Anfangs wirkte alles normal. „Das erste Jahr war okay, es gab zwar schon Auseinandersetzungen, aber nichts, was mir damals bedenklich erschien“, erzählt Nadine. Doch langsam begannen sich die Dinge zu ändern. Ihr Partner wurde zunehmend misstrauisch, vor allem in Bezug auf andere Männer. „Er wollte, dass ich meine Social-Media-Accounts lösche. Ich sollte von der Bildoberfläche, vom Markt, verschwinden. Er selbst nutzte sie aber weiterhin.“

Nach und nach stellte er mehr Verbote und Forderungen: Kein Kontakt mehr zu Männern, eingeschränkter Kontakt zu ihren Freundinnen und ihrer Familie. „Ich durfte nicht mal in Ruhe einen Kaffee bei meiner Familie trinken, ohne dass er mich alle fünf Minuten anrief und wissen wollte, wo ich bin und was ich mache.“ Nadine dachte lange, dass seine Eifersucht auf seine Vergangenheit zurückzuführen sei – eine frühere Partnerin hatte ihn betrogen. Doch irgendwann wurde ihr klar: Seine Unsicherheit war keine Entschuldigung für sein Verhalten.

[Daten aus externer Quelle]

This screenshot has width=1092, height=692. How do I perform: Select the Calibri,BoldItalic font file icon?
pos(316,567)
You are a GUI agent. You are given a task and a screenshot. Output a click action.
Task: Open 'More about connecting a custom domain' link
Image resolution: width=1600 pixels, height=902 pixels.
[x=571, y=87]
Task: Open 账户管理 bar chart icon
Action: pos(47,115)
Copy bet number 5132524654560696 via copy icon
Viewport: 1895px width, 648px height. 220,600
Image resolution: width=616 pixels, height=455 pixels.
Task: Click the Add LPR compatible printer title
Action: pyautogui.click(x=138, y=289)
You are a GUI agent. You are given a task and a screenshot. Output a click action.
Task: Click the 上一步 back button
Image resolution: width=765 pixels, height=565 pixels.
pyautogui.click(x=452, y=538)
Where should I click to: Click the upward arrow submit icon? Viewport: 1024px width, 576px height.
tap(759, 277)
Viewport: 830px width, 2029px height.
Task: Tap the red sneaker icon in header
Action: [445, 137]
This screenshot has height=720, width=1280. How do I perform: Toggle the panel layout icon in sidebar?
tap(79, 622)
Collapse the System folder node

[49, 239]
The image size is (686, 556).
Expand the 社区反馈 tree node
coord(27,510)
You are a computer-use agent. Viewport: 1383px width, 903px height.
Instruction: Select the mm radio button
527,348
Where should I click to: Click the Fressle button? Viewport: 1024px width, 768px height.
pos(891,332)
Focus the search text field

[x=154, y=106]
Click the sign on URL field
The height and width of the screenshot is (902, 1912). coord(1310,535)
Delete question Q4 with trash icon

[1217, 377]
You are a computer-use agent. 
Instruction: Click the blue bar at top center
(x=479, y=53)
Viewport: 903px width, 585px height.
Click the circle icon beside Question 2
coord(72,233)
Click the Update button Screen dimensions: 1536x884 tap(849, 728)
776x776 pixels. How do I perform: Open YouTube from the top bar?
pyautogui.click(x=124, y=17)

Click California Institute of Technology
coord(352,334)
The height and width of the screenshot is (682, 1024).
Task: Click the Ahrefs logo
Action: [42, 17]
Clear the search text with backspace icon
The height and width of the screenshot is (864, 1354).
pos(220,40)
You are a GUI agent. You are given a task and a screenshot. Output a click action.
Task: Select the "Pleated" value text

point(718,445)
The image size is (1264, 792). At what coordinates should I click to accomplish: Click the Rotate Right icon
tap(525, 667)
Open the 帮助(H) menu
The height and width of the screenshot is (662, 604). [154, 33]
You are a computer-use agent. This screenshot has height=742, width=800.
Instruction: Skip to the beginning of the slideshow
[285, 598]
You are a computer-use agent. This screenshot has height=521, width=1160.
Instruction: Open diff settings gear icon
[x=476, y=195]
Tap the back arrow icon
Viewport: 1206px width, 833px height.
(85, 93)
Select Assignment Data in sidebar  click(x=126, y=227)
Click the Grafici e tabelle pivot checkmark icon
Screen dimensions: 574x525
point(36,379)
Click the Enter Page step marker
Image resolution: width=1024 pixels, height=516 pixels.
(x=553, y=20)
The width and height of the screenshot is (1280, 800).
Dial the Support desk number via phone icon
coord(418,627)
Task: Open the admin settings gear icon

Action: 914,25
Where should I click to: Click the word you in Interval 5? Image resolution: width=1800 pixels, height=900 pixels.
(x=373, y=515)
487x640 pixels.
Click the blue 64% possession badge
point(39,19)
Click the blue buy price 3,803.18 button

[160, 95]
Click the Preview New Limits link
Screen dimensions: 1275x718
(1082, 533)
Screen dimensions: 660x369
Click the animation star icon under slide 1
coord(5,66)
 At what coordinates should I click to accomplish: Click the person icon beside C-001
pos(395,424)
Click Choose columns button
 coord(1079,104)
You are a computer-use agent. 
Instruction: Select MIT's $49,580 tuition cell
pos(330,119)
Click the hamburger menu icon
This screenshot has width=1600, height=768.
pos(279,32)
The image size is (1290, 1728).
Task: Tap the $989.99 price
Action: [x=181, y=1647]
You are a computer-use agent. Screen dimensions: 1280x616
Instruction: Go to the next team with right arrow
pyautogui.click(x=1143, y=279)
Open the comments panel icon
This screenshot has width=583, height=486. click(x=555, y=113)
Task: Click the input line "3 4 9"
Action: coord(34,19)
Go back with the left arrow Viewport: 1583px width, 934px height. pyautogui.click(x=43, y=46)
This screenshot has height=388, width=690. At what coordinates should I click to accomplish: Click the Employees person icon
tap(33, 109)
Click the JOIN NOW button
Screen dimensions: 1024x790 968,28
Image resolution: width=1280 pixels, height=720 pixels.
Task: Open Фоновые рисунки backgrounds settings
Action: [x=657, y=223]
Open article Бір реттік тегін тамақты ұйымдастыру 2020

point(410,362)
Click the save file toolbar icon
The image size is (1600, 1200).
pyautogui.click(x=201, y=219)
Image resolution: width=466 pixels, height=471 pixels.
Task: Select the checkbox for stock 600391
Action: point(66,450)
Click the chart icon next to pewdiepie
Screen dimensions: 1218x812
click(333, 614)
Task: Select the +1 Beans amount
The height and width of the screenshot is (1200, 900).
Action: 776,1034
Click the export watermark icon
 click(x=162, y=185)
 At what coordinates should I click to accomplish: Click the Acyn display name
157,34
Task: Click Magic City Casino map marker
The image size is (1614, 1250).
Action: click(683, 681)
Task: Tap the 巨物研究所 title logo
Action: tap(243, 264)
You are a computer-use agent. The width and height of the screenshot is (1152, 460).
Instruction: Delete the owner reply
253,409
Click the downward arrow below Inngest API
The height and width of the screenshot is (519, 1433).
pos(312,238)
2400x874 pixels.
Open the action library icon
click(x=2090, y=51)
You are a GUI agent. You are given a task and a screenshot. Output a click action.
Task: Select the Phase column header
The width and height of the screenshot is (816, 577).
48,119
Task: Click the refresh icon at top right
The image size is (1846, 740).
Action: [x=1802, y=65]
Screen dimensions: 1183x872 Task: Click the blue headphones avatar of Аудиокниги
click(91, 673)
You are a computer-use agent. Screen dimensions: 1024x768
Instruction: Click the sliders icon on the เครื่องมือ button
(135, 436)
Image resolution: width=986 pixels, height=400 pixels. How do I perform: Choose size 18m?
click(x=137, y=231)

Gefangen in einer toxischen Beziehung

Mit der Zeit wurde die Situation immer schlimmer. Nadine wurde klar, dass ihr Ex-Partner ein Narzisst ist. Sie zog sich zurück, verlor den Kontakt zu Freunden und fühlte sich zunehmend isoliert. „Es ging immer nur um seine Gefühle, seine Bedürfnisse. Es gab keine Kompromisse – nur seine Regeln.“ Sein Verhalten wurde immer kontrollierender. Er durchsuchte ihr Handy, unterstellte ihr Affären, obwohl sie ihm nie einen Grund für Misstrauen gab. „Wenn wir unterwegs waren, durfte ich nicht mal den Blick schweifen lassen, weil er mir sonst direkt unterstellte mit anderen zu flirten – er zog mich dabei immer an sich ran.“

Dazu kam ein weiteres Problem: Alkohol. Ihr Partner trank nach der Arbeit regelmäßig, um „runterzukommen“. Wenn er betrunken war, wurde er noch misstrauischer, warf ihr Dinge vor, die nie passiert waren, machte ihr Schuldgefühle. „Ich wusste irgendwann: Das ist nicht normal. Das ist nicht Liebe.“

Die Flucht ins eigene Leben

Der Wendepunkt kam Ende 2023: „Da gab es einen Knall und mir wurde schlagartig klar, dass ich mit dieser Person keine Zukunft planen möchte.“ Sie wartete nicht lange. Im April 2024 packte sie heimlich ihre Sachen und verließ die gemeinsame Wohnung. „In einer Hauruckaktion während er bei der Arbeit war – anders hätte ich es nicht geschafft“, sagt sie. Ihre Familie unterstützte sie dabei, sie hatten schon lange gespürt, dass sie in der Beziehung unglücklich war.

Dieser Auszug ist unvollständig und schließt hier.